Revisan avances de comunidades milperas de El Maíz es la Raíz en Oaxaca
El maíz, entre expedientes y trabajo en territorio: avanzan acciones con comunidades milperas en Oaxaca. Este viernes, Flavio Aragón Cuevas, coordinador nacional de El Maíz es la Raíz, acudió a las oficinas de Alimentación para el Bienestar en Oaxaca para reunirse con las personas técnicas territoriales que dan seguimiento al trabajo con comunidades milperas.

La reunión tuvo un carácter principalmente operativo: revisar cómo avanza la integración de los expedientes de las comunidades milperas que recibirán el apoyo llamado Milpateca y conocer de primera mano el desarrollo de las labores que realizan los equipos en campo.
Más allá de los documentos, el trabajo implica recorrer comunidades, recopilar información y dar seguimiento a los procesos que forman parte de una estrategia nacional enfocada en el maíz nativo.
“Actualmente estamos trabajando con el Plan Nacional del Maíz Nativo: El Maíz es la Raíz en ocho estados”, explicó Aragón Cuevas. La estrategia, detalló, opera en entidades del sureste y Pacífico sur: Oaxaca, Chiapas, Guerrero, Yucatán, Campeche, Quintana Roo y Tabasco, además del Estado de México.

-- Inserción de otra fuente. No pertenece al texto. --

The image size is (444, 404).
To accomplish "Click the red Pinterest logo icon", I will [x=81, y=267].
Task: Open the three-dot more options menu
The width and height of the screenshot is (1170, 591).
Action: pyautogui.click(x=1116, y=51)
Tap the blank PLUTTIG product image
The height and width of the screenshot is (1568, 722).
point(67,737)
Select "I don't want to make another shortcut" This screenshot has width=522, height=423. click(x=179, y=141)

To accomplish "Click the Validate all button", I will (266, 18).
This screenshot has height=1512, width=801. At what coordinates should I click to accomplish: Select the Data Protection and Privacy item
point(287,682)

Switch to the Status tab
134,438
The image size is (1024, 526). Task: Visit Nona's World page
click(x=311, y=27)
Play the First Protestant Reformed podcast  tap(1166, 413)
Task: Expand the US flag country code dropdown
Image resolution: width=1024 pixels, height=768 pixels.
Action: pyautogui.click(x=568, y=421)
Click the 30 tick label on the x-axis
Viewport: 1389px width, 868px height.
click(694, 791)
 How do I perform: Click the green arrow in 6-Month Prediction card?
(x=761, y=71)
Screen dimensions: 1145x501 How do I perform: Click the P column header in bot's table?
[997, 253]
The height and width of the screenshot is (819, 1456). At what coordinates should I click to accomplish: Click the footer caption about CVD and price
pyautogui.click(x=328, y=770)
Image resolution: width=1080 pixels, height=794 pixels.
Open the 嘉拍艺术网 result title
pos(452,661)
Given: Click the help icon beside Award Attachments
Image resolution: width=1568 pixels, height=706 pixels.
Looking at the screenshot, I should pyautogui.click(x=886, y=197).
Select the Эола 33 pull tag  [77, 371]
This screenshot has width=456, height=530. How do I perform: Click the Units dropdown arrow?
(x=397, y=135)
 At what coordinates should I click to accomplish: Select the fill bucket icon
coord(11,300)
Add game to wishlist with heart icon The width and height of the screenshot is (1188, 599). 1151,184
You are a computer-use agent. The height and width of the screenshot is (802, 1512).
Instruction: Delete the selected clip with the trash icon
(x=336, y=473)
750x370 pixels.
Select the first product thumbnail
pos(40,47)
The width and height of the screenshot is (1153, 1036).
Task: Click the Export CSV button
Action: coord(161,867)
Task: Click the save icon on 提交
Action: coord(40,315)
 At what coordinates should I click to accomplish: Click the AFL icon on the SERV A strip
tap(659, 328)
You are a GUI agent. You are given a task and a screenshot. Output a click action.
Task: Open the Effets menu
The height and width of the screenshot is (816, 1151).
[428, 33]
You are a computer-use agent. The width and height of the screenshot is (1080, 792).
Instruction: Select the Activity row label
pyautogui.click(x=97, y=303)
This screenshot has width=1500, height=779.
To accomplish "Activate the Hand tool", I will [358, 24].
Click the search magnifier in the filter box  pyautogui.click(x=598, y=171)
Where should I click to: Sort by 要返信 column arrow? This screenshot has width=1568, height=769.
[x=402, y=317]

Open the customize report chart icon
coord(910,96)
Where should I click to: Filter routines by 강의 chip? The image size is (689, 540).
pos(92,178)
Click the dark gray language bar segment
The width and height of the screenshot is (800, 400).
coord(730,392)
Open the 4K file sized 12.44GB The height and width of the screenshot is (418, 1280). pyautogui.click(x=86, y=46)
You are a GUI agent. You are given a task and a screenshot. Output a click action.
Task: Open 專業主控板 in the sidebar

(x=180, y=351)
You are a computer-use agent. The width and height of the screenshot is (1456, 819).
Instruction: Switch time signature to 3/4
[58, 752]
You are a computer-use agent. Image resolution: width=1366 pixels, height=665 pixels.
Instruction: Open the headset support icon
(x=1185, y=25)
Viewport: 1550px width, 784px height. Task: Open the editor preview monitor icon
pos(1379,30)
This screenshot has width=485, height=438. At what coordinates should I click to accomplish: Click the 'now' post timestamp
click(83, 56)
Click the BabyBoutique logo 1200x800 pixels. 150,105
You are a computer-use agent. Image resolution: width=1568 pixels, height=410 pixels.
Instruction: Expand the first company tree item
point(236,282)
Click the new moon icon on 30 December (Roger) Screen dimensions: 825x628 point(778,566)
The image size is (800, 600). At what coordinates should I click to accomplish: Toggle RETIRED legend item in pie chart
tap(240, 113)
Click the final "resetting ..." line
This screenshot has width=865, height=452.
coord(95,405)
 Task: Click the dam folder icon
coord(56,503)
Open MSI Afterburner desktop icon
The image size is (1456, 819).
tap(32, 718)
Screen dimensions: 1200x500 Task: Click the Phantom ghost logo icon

En Oaxaca, uno de los puntos centrales es precisamente el trabajo con las comunidades milperas y la integración de sus expedientes, un proceso que requiere coordinación entre quienes trabajan desde las oficinas y quienes están directamente en territorio.
La visita de Aragón Cuevas a las oficinas de Alimentación para el Bienestar permitió revisar el avance de estas tareas con el personal técnico territorial y poner sobre la mesa los pendientes que aún existen para completar la información de las comunidades.
El trabajo ocurre en un contexto en el que el maíz nativo ocupa un lugar central no sólo en la producción agrícola, sino también en las prácticas comunitarias y en la alimentación de los pueblos del país. En Oaxaca, donde la milpa forma parte de la vida cotidiana de numerosas comunidades, el seguimiento en territorio resulta clave para que los programas no se queden únicamente en el papel.